• [Description of the task] If a line in the listing contains "Windows", copy it out whole.

────────────────────────────────────────

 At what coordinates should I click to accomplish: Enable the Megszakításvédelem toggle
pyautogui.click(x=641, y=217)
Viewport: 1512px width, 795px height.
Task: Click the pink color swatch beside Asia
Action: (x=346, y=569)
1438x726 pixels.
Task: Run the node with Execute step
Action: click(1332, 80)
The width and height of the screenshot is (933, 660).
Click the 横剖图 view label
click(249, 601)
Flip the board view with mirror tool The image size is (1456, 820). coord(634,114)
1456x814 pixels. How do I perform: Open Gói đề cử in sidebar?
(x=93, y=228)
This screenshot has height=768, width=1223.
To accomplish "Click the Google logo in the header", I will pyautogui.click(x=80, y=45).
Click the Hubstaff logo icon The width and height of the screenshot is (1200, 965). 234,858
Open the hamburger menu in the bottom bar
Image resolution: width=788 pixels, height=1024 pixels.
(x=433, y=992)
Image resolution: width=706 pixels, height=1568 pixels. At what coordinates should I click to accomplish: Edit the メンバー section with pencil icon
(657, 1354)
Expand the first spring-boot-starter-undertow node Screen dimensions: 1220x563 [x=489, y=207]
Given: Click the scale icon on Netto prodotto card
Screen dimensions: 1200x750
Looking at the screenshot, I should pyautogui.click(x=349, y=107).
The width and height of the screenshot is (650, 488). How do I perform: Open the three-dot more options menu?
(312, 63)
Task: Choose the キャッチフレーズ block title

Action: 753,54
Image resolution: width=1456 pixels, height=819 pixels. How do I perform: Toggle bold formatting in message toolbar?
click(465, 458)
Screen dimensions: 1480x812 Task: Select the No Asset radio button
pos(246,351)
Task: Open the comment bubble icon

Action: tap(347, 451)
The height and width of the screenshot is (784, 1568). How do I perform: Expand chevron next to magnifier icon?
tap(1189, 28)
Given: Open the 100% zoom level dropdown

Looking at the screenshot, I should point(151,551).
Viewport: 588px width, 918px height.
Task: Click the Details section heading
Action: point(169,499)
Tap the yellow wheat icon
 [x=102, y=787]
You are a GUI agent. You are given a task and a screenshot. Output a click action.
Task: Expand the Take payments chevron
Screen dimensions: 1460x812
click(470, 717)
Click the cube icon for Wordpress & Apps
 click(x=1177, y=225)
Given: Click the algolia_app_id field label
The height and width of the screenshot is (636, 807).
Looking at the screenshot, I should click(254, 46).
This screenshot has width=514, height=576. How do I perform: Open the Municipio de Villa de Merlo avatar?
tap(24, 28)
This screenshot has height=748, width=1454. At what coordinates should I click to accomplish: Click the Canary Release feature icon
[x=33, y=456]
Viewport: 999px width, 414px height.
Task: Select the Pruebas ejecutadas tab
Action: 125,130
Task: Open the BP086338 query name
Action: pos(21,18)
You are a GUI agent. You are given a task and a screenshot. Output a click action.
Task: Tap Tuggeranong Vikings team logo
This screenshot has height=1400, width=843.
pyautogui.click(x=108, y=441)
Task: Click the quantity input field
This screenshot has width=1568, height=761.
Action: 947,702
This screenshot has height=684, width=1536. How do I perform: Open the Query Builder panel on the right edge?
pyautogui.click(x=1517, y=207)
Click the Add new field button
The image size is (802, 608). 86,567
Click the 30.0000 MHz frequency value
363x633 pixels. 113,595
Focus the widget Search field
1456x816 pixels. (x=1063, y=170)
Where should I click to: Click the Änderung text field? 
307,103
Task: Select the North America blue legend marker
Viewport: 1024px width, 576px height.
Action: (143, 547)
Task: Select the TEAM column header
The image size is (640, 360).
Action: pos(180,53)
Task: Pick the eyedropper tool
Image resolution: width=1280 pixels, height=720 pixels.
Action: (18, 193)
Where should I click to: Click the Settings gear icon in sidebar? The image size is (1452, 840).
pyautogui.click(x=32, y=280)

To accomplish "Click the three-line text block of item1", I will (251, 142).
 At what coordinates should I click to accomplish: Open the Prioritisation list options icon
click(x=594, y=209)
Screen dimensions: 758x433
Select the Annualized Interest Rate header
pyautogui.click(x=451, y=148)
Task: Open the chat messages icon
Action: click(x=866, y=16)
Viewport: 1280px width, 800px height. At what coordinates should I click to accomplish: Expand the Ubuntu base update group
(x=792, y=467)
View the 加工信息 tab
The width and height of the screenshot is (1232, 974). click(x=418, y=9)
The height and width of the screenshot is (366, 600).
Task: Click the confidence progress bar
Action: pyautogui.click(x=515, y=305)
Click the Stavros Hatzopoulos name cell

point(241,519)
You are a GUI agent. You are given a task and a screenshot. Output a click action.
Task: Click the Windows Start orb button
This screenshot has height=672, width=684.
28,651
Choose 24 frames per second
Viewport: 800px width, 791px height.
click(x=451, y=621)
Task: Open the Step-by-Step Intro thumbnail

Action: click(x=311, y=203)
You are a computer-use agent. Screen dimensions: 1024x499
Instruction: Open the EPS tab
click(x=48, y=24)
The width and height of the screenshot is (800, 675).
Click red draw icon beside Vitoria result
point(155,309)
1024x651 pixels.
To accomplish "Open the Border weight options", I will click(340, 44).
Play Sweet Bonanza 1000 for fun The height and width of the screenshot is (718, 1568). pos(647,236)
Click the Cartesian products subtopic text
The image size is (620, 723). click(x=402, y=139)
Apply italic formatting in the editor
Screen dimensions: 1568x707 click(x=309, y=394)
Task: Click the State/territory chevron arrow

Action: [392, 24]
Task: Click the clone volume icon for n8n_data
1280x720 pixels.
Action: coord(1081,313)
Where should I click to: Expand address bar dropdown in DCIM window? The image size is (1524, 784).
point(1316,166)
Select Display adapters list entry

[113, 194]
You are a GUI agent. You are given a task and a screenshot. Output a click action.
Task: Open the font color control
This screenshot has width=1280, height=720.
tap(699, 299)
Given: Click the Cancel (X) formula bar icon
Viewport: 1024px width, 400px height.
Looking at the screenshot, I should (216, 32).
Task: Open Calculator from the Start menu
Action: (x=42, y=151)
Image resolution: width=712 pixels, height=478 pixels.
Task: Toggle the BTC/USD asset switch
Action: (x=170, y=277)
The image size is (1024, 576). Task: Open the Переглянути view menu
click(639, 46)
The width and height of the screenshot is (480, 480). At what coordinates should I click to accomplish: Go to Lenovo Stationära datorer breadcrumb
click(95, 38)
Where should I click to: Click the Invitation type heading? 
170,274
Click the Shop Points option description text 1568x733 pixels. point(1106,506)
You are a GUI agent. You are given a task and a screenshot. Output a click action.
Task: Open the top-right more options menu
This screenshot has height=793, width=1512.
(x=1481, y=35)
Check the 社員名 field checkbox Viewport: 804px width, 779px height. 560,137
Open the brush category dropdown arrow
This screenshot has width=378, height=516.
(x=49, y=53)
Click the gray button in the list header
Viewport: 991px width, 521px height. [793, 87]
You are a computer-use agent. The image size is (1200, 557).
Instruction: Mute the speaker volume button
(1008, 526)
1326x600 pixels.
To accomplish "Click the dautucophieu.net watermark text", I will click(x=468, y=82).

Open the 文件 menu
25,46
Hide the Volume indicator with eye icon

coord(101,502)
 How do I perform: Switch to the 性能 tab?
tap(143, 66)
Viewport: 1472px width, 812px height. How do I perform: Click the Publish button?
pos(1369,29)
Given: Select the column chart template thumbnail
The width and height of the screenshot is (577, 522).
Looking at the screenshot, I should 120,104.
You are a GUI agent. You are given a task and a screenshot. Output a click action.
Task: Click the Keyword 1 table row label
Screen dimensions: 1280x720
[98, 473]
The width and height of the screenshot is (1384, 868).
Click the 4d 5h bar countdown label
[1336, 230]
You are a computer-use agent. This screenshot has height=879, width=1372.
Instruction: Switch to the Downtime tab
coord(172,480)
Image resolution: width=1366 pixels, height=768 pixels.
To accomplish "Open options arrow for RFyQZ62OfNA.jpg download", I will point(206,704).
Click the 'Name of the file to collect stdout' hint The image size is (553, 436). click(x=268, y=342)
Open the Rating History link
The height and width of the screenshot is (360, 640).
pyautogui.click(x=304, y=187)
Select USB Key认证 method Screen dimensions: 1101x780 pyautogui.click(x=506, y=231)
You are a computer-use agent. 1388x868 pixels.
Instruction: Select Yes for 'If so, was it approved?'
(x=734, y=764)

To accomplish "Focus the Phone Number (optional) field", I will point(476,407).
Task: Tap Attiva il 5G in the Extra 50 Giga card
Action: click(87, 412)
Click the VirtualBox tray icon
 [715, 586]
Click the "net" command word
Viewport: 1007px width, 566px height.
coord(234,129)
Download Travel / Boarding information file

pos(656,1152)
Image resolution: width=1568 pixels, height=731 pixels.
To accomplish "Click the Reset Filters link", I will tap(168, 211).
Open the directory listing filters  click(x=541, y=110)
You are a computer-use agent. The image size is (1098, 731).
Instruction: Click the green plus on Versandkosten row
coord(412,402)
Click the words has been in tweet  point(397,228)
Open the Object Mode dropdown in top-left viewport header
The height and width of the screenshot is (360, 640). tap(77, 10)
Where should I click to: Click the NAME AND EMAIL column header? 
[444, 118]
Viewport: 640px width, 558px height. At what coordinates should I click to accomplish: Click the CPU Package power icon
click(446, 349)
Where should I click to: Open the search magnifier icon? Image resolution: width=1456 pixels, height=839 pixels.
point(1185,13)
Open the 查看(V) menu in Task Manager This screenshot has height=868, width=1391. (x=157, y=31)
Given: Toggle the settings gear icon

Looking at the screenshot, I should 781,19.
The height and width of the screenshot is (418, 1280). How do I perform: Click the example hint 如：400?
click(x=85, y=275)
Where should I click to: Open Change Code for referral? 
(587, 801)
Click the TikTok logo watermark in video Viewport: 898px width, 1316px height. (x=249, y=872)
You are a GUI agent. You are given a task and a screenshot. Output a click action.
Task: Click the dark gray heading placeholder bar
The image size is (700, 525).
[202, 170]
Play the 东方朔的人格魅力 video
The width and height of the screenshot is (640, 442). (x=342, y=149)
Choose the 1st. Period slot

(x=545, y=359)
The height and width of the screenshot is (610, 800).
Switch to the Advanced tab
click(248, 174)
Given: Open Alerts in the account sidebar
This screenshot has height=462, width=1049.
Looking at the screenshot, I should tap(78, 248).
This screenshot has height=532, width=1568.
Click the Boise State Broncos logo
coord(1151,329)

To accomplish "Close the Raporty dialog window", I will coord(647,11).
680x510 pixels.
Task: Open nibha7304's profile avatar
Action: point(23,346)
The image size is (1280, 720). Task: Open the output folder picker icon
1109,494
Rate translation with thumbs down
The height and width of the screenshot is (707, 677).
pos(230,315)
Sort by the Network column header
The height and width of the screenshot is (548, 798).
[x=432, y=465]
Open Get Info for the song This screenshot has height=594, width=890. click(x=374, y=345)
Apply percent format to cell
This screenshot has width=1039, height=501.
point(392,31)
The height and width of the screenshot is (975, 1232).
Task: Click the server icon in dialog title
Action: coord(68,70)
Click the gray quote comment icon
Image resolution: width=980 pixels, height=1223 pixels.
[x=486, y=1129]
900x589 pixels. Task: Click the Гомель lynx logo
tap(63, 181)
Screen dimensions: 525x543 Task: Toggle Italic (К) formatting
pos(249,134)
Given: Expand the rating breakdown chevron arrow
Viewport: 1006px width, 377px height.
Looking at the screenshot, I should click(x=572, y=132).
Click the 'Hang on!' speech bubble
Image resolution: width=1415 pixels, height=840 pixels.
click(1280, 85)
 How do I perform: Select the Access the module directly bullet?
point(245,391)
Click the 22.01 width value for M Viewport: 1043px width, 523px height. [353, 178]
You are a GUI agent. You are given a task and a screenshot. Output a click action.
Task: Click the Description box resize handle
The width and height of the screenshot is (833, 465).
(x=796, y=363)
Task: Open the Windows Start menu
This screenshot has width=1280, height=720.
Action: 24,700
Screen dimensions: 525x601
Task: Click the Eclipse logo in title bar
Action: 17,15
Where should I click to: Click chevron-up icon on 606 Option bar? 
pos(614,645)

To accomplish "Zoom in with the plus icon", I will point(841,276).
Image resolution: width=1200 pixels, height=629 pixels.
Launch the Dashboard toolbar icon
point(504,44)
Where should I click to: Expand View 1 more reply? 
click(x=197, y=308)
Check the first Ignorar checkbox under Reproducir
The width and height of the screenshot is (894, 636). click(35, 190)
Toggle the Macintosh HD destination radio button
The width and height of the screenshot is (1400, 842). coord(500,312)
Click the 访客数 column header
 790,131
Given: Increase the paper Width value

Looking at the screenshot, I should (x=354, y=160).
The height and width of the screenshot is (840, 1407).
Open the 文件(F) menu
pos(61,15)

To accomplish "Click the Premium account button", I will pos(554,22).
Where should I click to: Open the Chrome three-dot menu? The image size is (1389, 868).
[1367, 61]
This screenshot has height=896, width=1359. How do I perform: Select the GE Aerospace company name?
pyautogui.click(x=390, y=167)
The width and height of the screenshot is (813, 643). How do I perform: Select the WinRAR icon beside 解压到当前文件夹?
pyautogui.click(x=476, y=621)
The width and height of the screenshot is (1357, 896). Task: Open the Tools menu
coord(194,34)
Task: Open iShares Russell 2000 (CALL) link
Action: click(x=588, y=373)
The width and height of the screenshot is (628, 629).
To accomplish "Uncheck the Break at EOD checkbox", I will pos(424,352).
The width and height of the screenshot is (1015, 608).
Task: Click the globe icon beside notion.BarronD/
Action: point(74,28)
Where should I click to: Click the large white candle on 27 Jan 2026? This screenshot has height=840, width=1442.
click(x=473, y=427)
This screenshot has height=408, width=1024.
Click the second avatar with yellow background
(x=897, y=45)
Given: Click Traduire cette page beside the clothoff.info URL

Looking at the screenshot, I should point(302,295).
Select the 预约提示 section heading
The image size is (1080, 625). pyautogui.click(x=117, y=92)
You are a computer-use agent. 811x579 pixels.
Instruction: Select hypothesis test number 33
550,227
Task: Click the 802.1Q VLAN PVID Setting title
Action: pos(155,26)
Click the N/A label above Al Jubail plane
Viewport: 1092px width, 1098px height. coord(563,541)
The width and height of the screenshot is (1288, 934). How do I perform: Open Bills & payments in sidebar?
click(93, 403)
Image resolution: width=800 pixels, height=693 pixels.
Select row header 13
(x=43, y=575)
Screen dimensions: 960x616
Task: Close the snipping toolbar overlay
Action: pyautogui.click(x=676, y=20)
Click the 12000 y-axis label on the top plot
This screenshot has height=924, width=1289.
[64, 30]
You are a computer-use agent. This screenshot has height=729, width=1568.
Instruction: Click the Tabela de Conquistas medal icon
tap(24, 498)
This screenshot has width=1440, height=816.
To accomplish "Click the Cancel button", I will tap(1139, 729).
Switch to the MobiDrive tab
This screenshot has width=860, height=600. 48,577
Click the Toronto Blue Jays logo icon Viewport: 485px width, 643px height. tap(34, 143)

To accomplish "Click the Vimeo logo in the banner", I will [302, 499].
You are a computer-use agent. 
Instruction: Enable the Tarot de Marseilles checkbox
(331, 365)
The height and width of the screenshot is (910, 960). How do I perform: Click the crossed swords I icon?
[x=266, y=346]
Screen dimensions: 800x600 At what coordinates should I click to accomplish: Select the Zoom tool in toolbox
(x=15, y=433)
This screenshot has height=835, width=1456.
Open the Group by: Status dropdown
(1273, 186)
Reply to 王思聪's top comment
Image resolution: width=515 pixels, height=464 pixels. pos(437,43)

────────────────────────────────────────

• [Reply]
Task: Click the Windows Start orb button
Task: Open the Windows Start menu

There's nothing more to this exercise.